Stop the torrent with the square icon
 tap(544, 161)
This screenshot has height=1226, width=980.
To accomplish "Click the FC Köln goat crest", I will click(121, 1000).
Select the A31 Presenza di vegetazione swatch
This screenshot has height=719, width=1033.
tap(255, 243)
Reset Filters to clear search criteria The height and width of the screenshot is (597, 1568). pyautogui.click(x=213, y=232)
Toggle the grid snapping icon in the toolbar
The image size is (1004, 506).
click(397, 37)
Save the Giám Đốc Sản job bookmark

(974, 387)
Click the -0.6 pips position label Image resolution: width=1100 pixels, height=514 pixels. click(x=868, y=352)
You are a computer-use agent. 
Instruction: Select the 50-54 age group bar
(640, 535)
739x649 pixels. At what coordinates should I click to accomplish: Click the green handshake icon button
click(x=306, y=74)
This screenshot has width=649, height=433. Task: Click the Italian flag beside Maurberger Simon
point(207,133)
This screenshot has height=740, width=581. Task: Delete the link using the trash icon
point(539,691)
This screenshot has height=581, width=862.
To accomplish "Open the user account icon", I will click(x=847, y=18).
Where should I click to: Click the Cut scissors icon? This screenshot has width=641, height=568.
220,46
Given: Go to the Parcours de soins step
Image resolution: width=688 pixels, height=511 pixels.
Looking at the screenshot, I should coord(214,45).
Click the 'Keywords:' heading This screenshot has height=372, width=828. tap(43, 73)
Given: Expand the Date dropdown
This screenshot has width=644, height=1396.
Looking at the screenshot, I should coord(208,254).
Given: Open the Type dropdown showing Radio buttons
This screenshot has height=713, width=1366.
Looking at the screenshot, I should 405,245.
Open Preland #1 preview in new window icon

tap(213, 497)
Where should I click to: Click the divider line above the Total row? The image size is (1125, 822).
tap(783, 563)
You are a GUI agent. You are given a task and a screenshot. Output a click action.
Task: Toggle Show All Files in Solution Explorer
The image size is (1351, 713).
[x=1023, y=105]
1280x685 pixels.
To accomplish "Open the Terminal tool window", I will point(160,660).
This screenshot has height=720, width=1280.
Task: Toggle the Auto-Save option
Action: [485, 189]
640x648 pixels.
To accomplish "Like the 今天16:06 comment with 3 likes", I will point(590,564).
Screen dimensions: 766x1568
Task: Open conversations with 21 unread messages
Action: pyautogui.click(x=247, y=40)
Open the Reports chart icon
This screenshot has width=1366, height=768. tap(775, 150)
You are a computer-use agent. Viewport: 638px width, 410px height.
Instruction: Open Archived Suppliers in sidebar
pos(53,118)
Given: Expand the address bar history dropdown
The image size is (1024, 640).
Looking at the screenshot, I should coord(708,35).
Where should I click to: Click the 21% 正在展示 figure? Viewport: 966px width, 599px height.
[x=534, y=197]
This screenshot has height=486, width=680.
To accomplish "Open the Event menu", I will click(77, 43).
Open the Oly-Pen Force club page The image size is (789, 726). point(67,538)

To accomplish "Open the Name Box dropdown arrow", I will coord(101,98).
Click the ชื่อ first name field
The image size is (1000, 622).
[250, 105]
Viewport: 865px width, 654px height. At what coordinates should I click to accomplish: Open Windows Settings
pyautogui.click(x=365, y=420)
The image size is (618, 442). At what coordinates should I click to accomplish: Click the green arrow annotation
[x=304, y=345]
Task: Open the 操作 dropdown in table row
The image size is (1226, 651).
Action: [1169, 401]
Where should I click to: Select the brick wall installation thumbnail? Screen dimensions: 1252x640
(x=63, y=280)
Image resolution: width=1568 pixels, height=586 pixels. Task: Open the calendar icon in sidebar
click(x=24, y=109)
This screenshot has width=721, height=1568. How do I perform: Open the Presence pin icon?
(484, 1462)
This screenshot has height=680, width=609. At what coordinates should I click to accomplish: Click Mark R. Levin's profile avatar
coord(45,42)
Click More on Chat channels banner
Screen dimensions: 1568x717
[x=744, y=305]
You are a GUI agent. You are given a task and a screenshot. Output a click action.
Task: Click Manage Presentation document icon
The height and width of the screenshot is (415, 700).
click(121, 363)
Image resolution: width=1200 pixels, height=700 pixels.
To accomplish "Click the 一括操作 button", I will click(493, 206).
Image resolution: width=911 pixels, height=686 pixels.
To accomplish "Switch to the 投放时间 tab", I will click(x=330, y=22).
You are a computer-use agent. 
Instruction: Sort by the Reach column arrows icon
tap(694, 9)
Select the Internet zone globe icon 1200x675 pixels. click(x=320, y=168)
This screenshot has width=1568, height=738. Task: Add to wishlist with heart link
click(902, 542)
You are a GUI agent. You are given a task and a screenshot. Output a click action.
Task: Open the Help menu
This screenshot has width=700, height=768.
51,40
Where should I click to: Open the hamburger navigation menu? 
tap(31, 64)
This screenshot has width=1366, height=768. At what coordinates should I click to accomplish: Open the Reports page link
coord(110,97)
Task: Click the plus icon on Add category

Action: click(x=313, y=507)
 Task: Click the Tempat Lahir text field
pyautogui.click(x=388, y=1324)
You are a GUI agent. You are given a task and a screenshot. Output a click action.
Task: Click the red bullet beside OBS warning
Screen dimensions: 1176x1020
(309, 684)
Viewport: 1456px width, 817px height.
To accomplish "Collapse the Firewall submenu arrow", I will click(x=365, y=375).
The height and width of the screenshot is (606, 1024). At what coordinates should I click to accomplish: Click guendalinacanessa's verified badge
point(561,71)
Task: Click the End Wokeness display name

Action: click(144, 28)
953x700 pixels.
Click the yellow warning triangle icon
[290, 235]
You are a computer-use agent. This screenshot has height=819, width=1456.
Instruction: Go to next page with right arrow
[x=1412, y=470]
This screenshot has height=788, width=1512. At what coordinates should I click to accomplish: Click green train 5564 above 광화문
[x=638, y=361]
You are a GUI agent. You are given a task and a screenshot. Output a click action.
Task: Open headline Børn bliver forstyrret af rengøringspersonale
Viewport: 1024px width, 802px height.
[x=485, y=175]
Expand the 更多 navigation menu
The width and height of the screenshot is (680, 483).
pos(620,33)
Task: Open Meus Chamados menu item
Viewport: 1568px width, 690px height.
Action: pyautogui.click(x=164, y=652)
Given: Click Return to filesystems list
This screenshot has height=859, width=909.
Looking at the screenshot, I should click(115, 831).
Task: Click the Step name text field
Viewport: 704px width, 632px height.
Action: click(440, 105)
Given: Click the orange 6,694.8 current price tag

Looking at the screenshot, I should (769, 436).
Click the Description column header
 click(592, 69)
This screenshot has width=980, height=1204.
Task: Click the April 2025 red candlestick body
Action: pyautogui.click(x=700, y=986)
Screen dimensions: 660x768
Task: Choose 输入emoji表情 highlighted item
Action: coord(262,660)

^^^^^^^^

Aim of the task: Your reply should consist of all the records, restated exactly.

Solution to the exercise:
Stop the torrent with the square icon
 tap(544, 161)
This screenshot has height=1226, width=980.
To accomplish "Click the FC Köln goat crest", I will click(121, 1000).
Select the A31 Presenza di vegetazione swatch
This screenshot has height=719, width=1033.
tap(255, 243)
Reset Filters to clear search criteria The height and width of the screenshot is (597, 1568). pyautogui.click(x=213, y=232)
Toggle the grid snapping icon in the toolbar
The image size is (1004, 506).
click(397, 37)
Save the Giám Đốc Sản job bookmark

(974, 387)
Click the -0.6 pips position label Image resolution: width=1100 pixels, height=514 pixels. click(x=868, y=352)
You are a computer-use agent. 
Instruction: Select the 50-54 age group bar
(640, 535)
739x649 pixels. At what coordinates should I click to accomplish: Click the green handshake icon button
click(x=306, y=74)
This screenshot has width=649, height=433. Task: Click the Italian flag beside Maurberger Simon
point(207,133)
This screenshot has height=740, width=581. Task: Delete the link using the trash icon
point(539,691)
This screenshot has height=581, width=862.
To accomplish "Open the user account icon", I will click(x=847, y=18).
Where should I click to: Click the Cut scissors icon? This screenshot has width=641, height=568.
220,46
Given: Go to the Parcours de soins step
Image resolution: width=688 pixels, height=511 pixels.
Looking at the screenshot, I should coord(214,45).
Click the 'Keywords:' heading This screenshot has height=372, width=828. tap(43, 73)
Given: Expand the Date dropdown
This screenshot has width=644, height=1396.
Looking at the screenshot, I should coord(208,254).
Given: Open the Type dropdown showing Radio buttons
This screenshot has height=713, width=1366.
Looking at the screenshot, I should 405,245.
Open Preland #1 preview in new window icon

tap(213, 497)
Where should I click to: Click the divider line above the Total row? The image size is (1125, 822).
tap(783, 563)
You are a GUI agent. You are given a task and a screenshot. Output a click action.
Task: Toggle Show All Files in Solution Explorer
The image size is (1351, 713).
[x=1023, y=105]
1280x685 pixels.
To accomplish "Open the Terminal tool window", I will point(160,660).
This screenshot has height=720, width=1280.
Task: Toggle the Auto-Save option
Action: [485, 189]
640x648 pixels.
To accomplish "Like the 今天16:06 comment with 3 likes", I will point(590,564).
Screen dimensions: 766x1568
Task: Open conversations with 21 unread messages
Action: pyautogui.click(x=247, y=40)
Open the Reports chart icon
This screenshot has width=1366, height=768. tap(775, 150)
You are a computer-use agent. Viewport: 638px width, 410px height.
Instruction: Open Archived Suppliers in sidebar
pos(53,118)
Given: Expand the address bar history dropdown
The image size is (1024, 640).
Looking at the screenshot, I should coord(708,35).
Where should I click to: Click the 21% 正在展示 figure? Viewport: 966px width, 599px height.
[x=534, y=197]
This screenshot has height=486, width=680.
To accomplish "Open the Event menu", I will click(77, 43).
Open the Oly-Pen Force club page The image size is (789, 726). point(67,538)

To accomplish "Open the Name Box dropdown arrow", I will coord(101,98).
Click the ชื่อ first name field
The image size is (1000, 622).
[250, 105]
Viewport: 865px width, 654px height. At what coordinates should I click to accomplish: Open Windows Settings
pyautogui.click(x=365, y=420)
The image size is (618, 442). At what coordinates should I click to accomplish: Click the green arrow annotation
[x=304, y=345]
Task: Open the 操作 dropdown in table row
The image size is (1226, 651).
Action: [1169, 401]
Where should I click to: Select the brick wall installation thumbnail? Screen dimensions: 1252x640
(x=63, y=280)
Image resolution: width=1568 pixels, height=586 pixels. Task: Open the calendar icon in sidebar
click(x=24, y=109)
This screenshot has width=721, height=1568. How do I perform: Open the Presence pin icon?
(484, 1462)
This screenshot has height=680, width=609. At what coordinates should I click to accomplish: Click Mark R. Levin's profile avatar
coord(45,42)
Click More on Chat channels banner
Screen dimensions: 1568x717
[x=744, y=305]
You are a GUI agent. You are given a task and a screenshot. Output a click action.
Task: Click Manage Presentation document icon
The height and width of the screenshot is (415, 700).
click(121, 363)
Image resolution: width=1200 pixels, height=700 pixels.
To accomplish "Click the 一括操作 button", I will click(493, 206).
Image resolution: width=911 pixels, height=686 pixels.
To accomplish "Switch to the 投放时间 tab", I will click(x=330, y=22).
You are a computer-use agent. 
Instruction: Sort by the Reach column arrows icon
tap(694, 9)
Select the Internet zone globe icon 1200x675 pixels. click(x=320, y=168)
This screenshot has width=1568, height=738. Task: Add to wishlist with heart link
click(902, 542)
You are a GUI agent. You are given a task and a screenshot. Output a click action.
Task: Open the Help menu
This screenshot has width=700, height=768.
51,40
Where should I click to: Open the hamburger navigation menu? 
tap(31, 64)
This screenshot has width=1366, height=768. At what coordinates should I click to accomplish: Open the Reports page link
coord(110,97)
Task: Click the plus icon on Add category

Action: click(x=313, y=507)
 Task: Click the Tempat Lahir text field
pyautogui.click(x=388, y=1324)
You are a GUI agent. You are given a task and a screenshot. Output a click action.
Task: Click the red bullet beside OBS warning
Screen dimensions: 1176x1020
(309, 684)
Viewport: 1456px width, 817px height.
To accomplish "Collapse the Firewall submenu arrow", I will click(x=365, y=375).
The height and width of the screenshot is (606, 1024). At what coordinates should I click to accomplish: Click guendalinacanessa's verified badge
point(561,71)
Task: Click the End Wokeness display name

Action: click(144, 28)
953x700 pixels.
Click the yellow warning triangle icon
[290, 235]
You are a computer-use agent. This screenshot has height=819, width=1456.
Instruction: Go to next page with right arrow
[x=1412, y=470]
This screenshot has height=788, width=1512. At what coordinates should I click to accomplish: Click green train 5564 above 광화문
[x=638, y=361]
You are a GUI agent. You are given a task and a screenshot. Output a click action.
Task: Open headline Børn bliver forstyrret af rengøringspersonale
Viewport: 1024px width, 802px height.
[x=485, y=175]
Expand the 更多 navigation menu
The width and height of the screenshot is (680, 483).
pos(620,33)
Task: Open Meus Chamados menu item
Viewport: 1568px width, 690px height.
Action: pyautogui.click(x=164, y=652)
Given: Click Return to filesystems list
This screenshot has height=859, width=909.
Looking at the screenshot, I should click(115, 831).
Task: Click the Step name text field
Viewport: 704px width, 632px height.
Action: click(440, 105)
Given: Click the orange 6,694.8 current price tag

Looking at the screenshot, I should (769, 436).
Click the Description column header
 click(592, 69)
This screenshot has width=980, height=1204.
Task: Click the April 2025 red candlestick body
Action: pyautogui.click(x=700, y=986)
Screen dimensions: 660x768
Task: Choose 输入emoji表情 highlighted item
Action: coord(262,660)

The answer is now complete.